On Apr 29, 2010, at 5:52 AM, Tomas Ögren wrote:

> On 29 April, 2010 - Tomas Ögren sent me these 5,8K bytes:
> 
>> On 29 April, 2010 - Roy Sigurd Karlsbakk sent me these 10K bytes:
>> 
>>> I got this hint from Richard Elling, but haven't had time to test it much. 
>>> Perhaps someone else could help? 
>>> 
>>> roy 
>>> 
>>>> Interesting. If you'd like to experiment, you can change the limit of the 
>>>> number of scrub I/Os queued to each vdev. The default is 10, but that 
>>>> is too close to the normal limit.
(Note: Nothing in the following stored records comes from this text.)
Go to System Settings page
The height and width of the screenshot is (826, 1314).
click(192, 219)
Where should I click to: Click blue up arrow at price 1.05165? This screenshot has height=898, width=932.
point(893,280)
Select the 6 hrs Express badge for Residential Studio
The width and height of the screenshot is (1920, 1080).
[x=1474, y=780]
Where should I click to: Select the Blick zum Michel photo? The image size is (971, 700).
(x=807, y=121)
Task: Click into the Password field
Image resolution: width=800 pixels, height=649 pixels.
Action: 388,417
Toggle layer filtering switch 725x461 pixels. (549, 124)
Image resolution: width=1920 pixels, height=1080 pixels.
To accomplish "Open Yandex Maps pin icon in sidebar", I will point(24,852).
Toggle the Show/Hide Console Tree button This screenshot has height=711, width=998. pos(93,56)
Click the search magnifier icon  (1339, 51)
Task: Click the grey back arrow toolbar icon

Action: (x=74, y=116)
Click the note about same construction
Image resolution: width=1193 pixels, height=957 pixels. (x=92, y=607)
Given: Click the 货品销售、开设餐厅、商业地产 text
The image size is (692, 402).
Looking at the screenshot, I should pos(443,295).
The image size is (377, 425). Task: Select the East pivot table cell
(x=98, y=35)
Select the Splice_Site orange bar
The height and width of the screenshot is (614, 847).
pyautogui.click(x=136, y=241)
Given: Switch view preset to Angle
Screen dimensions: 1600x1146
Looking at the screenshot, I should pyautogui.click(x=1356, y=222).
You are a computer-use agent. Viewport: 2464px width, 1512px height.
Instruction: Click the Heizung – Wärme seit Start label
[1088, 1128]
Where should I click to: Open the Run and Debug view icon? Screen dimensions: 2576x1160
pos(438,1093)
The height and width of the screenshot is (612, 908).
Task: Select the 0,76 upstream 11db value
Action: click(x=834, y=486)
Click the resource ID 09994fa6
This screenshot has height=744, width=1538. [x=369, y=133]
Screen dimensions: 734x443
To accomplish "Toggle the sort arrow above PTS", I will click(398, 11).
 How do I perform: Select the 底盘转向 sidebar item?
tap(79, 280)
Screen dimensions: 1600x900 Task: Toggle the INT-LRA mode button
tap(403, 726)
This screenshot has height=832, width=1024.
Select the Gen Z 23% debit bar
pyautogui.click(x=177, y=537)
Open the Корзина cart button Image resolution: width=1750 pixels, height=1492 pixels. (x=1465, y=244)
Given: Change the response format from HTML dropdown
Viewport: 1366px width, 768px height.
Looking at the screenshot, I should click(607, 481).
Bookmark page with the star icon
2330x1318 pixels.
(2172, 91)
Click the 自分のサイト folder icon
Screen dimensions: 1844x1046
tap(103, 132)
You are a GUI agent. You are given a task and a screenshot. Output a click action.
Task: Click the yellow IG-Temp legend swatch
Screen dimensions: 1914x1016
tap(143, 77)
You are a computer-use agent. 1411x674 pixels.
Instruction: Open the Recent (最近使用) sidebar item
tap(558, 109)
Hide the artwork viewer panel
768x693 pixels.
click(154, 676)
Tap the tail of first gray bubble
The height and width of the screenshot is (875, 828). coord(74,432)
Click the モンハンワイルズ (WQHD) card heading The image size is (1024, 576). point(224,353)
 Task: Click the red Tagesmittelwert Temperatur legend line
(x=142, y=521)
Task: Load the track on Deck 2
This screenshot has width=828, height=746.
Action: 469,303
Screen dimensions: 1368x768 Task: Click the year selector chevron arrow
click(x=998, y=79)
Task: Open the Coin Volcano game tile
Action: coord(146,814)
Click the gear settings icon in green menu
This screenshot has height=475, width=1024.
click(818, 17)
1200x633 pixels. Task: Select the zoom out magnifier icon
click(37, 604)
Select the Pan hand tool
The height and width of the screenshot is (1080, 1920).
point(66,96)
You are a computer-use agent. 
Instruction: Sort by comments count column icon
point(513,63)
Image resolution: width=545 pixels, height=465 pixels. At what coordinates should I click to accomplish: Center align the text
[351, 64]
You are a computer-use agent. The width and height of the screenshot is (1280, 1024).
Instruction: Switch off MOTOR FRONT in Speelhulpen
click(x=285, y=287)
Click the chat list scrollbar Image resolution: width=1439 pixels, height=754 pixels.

You can see the current scrub limit via: 
>>>> 
>>>> # echo zfs_scrub_limit/D | mdb -k 
>>>> zfs_scrub_limit: 
>>>> zfs_scrub_limit:10 
>>>> 
>>>> you can change it with: 
>>>> # echo zfs_scrub_limit/W0t2 | mdb -kw 
>>>> zfs_scrub_limit:0xa = 0x2 
>>>> 
>>>> # echo zfs_scrub_limit/D | mdb -k 
>>>> zfs_scrub_limit: 
>>>> zfs_scrub_limit:2 
>>>> 
>>>> In theory, this should help your scenario, but I do not believe this has 
>>>> been exhaustively tested in the lab. Hopefully, it will help. 
>>>> -- richard 
>> 
>> If I'm reading the code right, it's only used when "creating" a new vdev
>> (import, zpool create, maybe at boot).. So I took an alternate route:
>> 
>> http://pastebin.com/hcYtQcJH
>> 
>> (spa_scrub_maxinflight used to be 0x46 (70 decimal) due to 7 devices *
>> zfs_scrub_limit(10) = 70..)
>> 
>> With these lower numbers, our pool is much more responsive over NFS..
> 
> But taking snapshots is quite bad.. A single recursive snapshot over
> ~800 filesystems took about 45 minutes, with NFS operations taking 5-10
> seconds.. Snapshots usually take 10-30 seconds..
> 
>> scrub: scrub in progress for 0h40m, 0.10% done, 697h29m to go
> 
> scrub: scrub in progress for 1h41m, 2.10% done, 78h35m to go
> 
> This is chugging along..
> 
> The server is a Fujitsu RX300 with a Quad Xeon 1.6GHz, 6G ram, 8x400G
> SATA through a U320SCSI<->SATA box - Infortrend A08U-G1410, Sol10u8.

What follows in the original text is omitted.